I am trying the following code. It takes a fileName (docx file with many sections) and I try to iterate through each section getting the section name. The problem is that I end up with unreadable docx files. It does not error, but I think I am doing something wrong with getting the elements in the section.
public void Split(string fileName) {
using (WordprocessingDocument myDoc =
WordprocessingDocument.Open(fileName, true)) {
string curCliCode = "";
MainDocumentPart mdp = myDoc.MainDocumentPart;
foreach (var element in mdp.Document.Body.ChildElements) {
if (element.Descendants().OfType<SectionProperties>().Count() == 1) {
//get the name of the section from the footer
var footer = (FooterPart) mdp.GetPartById(
element.Descendants().OfType<SectionProperties>().First().OfType
<FooterReference>().First().
Id.Value);
foreach (Paragraph p in footer.Footer.ChildElements.OfType<Paragraph>()) {
if (p.InnerText != "") {
curCliCode = p.InnerText;
}
}
if (curCliCode != "") {
var forFile = new List<OpenXmlElement>();
var els = element.ElementsBefore();
if (els != null) {
foreach (var e in els) {
if (e != null) {
forFile.Add(e);
}
}
for (int i = 0; i < els.Count(); i++) {
els.ElementAt(i).Remove();
}
}
Create(curCliCode, forFile);
}
}
}
}
}
private void Create(string cliCode,IEnumerable<OpenXmlElement> docParts) {
var parts = from e in docParts select e.Clone();
const string template = #"\Test\toSplit\blank.docx";
string destination = string.Format(#"\Test\{0}.docx", cliCode);
File.Copy(template, destination,true);
/* Create the package and main document part */
using (WordprocessingDocument myDoc =
WordprocessingDocument.Open(destination, true)) {
MainDocumentPart mainPart = myDoc.MainDocumentPart;
/* Create the contents */
foreach(var part in parts) {
mainPart.Document.Body.Append((OpenXmlElement)part);
}
/* Save the results and close */
mainPart.Document.Save();
myDoc.Close();
}
}
Does anyone know what the problem could be (or how to properly copy a section from one document to another)?
I've done some work in this area, and what I have found invaluable is diffing a known good file with a prospective file; the error is usually fairly obvious.

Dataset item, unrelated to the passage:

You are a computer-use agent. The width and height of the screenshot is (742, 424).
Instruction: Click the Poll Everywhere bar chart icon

What I would do is take a file that you know works, and copy all of the sections into the template. Theoretically, the two files should be identical. Run a diff on them the document.xml inside the docx file, and you'll see the difference.

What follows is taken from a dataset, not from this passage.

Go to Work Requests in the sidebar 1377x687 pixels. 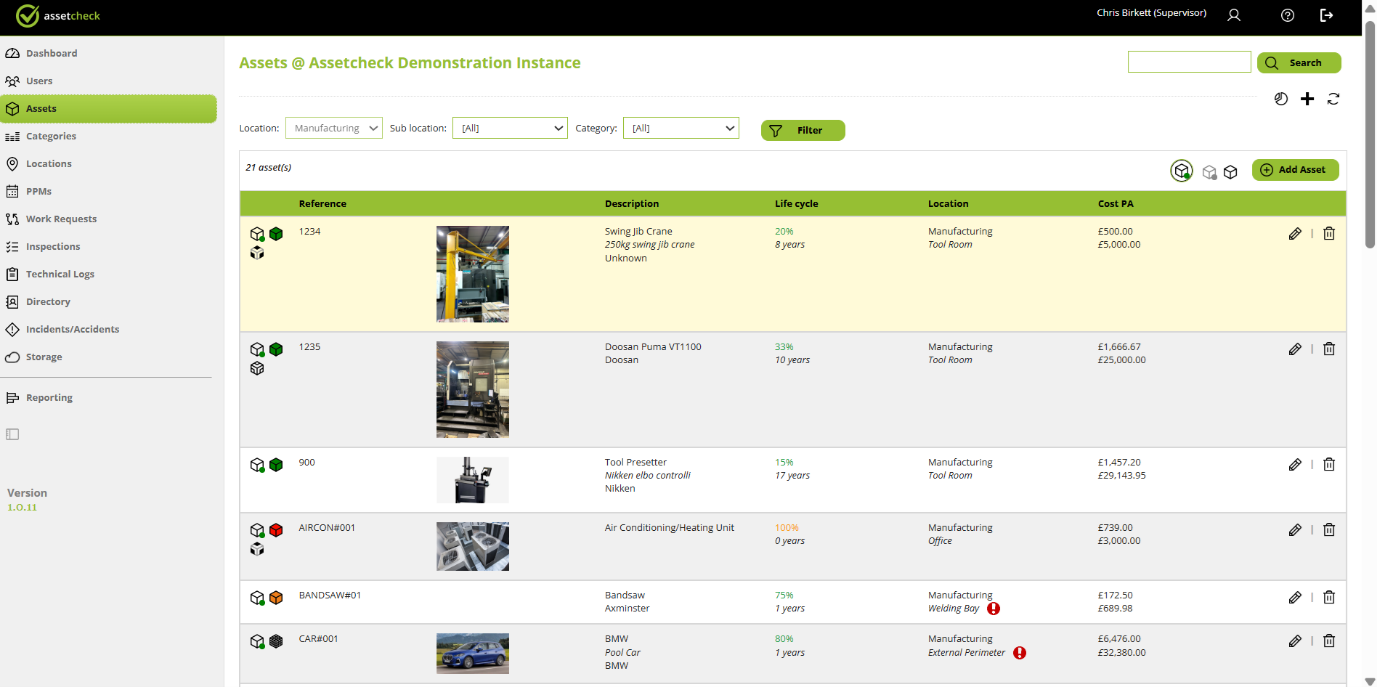coord(61,219)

BTW, I'm assuming that you know that the docx is actually a zip; change the extension to "zip", and you'll be able to get at the actual xml files which compose the format.
As far as diff tools, I use Beyond Compare from Scooter Software.
An approach along the lines of what you are doing will work only for simple documents (ie those not containing images, hyperlinks, comments etc). To handle these more complex documents, take a look at http://blogs.msdn.com/b/ericwhite/archive/2009/02/05/move-insert-delete-paragraphs-in-word-processing-documents-using-the-open-xml-sdk.aspx and the resulting DocumentBuilder API (part of the PowerTools for Open XML project on CodePlex).
In order to split a docx into sections using DocumentBuilder, you'll still need to first find the index of the paragraphs containing sectPr elements.